*Exercise directions*.
Collect every line in the records below that contains the word "ataskaitų".

*Data supplied*.
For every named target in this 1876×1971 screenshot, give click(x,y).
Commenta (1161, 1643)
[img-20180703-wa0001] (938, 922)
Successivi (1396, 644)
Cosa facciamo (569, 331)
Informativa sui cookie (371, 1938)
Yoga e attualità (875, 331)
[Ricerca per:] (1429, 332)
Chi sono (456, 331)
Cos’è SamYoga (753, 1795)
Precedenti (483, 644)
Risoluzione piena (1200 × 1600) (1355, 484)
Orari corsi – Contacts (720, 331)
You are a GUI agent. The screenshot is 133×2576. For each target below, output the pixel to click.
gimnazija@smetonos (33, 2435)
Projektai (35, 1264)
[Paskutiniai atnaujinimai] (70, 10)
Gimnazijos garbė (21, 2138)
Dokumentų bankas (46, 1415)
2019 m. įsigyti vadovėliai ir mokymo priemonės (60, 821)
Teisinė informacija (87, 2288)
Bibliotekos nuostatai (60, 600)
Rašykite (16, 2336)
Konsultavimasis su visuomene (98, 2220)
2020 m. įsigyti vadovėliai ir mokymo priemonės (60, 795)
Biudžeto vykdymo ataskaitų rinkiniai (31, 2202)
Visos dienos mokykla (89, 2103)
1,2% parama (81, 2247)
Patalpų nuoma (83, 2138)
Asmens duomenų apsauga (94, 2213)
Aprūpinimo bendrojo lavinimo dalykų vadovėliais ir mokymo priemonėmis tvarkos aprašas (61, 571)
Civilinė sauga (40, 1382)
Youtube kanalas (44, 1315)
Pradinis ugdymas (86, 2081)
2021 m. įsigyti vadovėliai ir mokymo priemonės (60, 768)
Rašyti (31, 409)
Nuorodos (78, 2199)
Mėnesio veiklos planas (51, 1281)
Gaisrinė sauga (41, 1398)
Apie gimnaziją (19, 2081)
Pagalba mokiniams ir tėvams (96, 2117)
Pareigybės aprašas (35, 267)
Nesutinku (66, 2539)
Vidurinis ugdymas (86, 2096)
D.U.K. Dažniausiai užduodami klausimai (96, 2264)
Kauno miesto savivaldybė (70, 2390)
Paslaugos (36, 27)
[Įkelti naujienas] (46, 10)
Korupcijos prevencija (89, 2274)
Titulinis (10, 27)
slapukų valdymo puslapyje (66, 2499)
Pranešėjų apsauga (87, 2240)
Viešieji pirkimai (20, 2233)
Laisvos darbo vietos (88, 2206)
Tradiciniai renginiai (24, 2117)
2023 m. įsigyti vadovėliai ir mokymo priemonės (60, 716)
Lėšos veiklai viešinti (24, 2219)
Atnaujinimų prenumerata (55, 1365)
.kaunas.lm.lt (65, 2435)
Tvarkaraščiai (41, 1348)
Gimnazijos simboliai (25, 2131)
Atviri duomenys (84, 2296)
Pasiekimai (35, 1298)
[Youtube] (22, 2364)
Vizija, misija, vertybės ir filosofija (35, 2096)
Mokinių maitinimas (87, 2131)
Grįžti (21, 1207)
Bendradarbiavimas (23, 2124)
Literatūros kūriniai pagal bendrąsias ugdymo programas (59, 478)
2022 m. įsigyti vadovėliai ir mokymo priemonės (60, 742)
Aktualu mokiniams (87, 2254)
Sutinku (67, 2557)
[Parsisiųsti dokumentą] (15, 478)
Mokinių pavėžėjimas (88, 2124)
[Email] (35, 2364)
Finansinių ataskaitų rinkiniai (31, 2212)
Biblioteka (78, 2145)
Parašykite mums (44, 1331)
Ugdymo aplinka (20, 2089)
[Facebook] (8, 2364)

*Response to the exercise*.
Biudžeto vykdymo ataskaitų rinkiniai (31, 2202)
Finansinių ataskaitų rinkiniai (31, 2212)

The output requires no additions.